As an actor you have to treat [wearing a swastika] with respect and acknowledge the weight that it carries but I tried not to think about it too much. If might have been different if I’d been playing one of the boys in the NSM but because I was doing my job, I was a spy, it didn’t feel like such a heavy thing as an actor.
Some of the rhetoric that Colin Jordan uses in the show, you can still hear people talking like that nowadays, people who have platforms as well. Unfortunately it’s still out there and it’s still present in society. So it did feel very relevant even though it was set in the 60s. It felt like it’s a good time for it to be on telly.
3. Were you aware of this aspect of British history before you got the role?
Not at all. I’d known about Oswald Mosley in the 40s but the 60s, as far as I knew, was all peace, love and rock ‘n’ roll. So it was kind of crazy to have my world blown apart by this little piece of history that I hadn’t known about, especially an organisation as cool as the 62 Group – they were pretty kick-arse. They weren’t afraid to get involved and stand up for themselves.
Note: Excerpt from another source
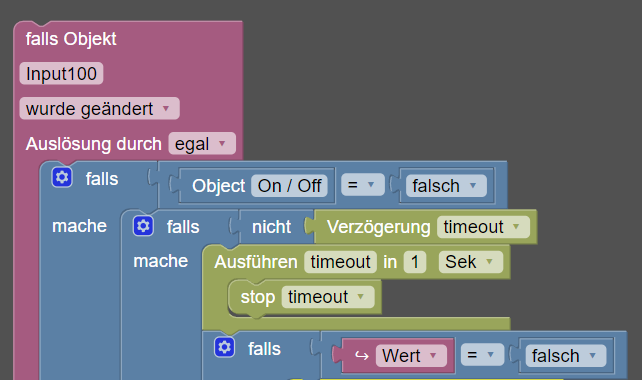Click the arrow icon beside Wert
This screenshot has width=642, height=380.
pyautogui.click(x=362, y=355)
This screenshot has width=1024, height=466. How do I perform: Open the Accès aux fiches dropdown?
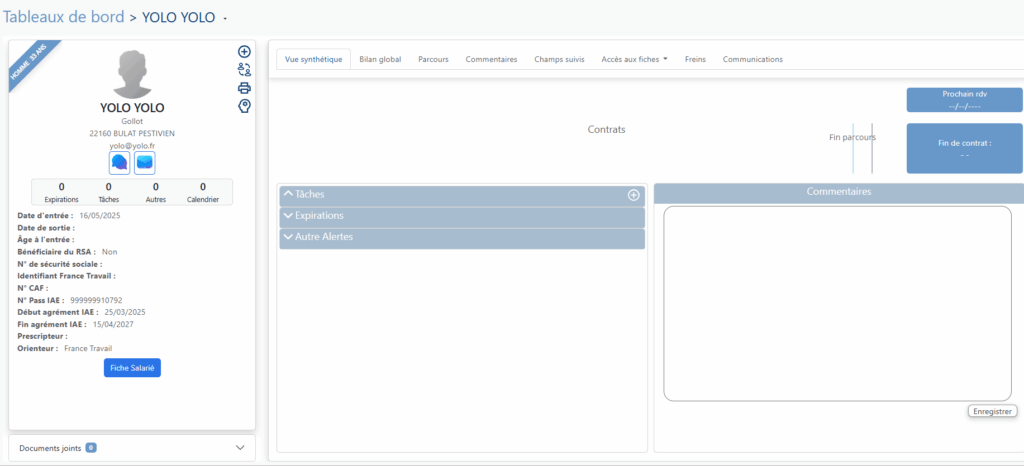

4. Tracy-Ann Oberman has fought antisemitism on social media and beyond. Did you speak to her about her experiences?
Tracy and I only met in the rehearsals before we started. We had an afternoon where we had a chat about things but I could have spent a year with Tracy and just listen to her talk about it, I was learning a lot, I found it very helpful. On set we were just getting on with the job, telling the story that needed to be told.
5. You acted with Sarah Solemani in No Offence. How different was she as writer and executive producer?
I love Sarah Solemani to bits. Obviously with Covid and stuff it was a little bit difficult because she wasn’t in the country when we were filming it, but she was always available to call, we had quite a few zooms which was interesting.
She was well up for hearing what me and Aggi had to say about the scenes and our characters, which was really cool and really nice of her.
I’ve never been involved to that kind of degree before where I was being included in conversations about script and I was asked for my opinion about whether a character would say something like that or do something like that.
I think she just wanted to make sure the story was as immediate as possible and we just felt comfortable with what we were doing.
6. Aggi O’Casey was making her TV debut. How was she to work with?
You wouldn’t have guessed it was her first time in front of the camera, she took to it like a duck to water.
She’s only just left drama school. She’s so brilliant and so lovely, one of the nicest people.
We had a few Zooms before we started and she was down in London for a bit so I went and had dinner with her. She actually made pasta for us but we realised after about two hours that she hadn’t turned the hob on. It was just sitting in the pan!
It meant we had a long to chat about the script and the characters and get a good understanding of how they operate together.
I can’t wait for people to see what she’s done with Vivien because she’s brilliant.
7. Did the pandemic impact on the production?
Not being able to meet up gave us more time for solo preparation – I was given lots of reading material so I was clued up on it all before I got there.
Then once we got going it was fairly smooth. It was odd filming something with the social aspect outside of work not so much a thing. It felt a unique job in that way, there wasn’t much going on outside of work but it meant we were all so happy to be in work and doing it. It was a strange time.
The Trafalgar Square scene, which we filmed in Liverpool, is a huge crowd scene, but we couldn’t have a huge crowd with Covid. It was very clever how they did it, I’m always intrigued by how things work behind the camera. It’s trickery, but that’s the magic of television.
Ridley Road is broadcast on BBC One at 9pm on Sundays from October 3.
All four episodes are available to watch now on BBC iPlayer.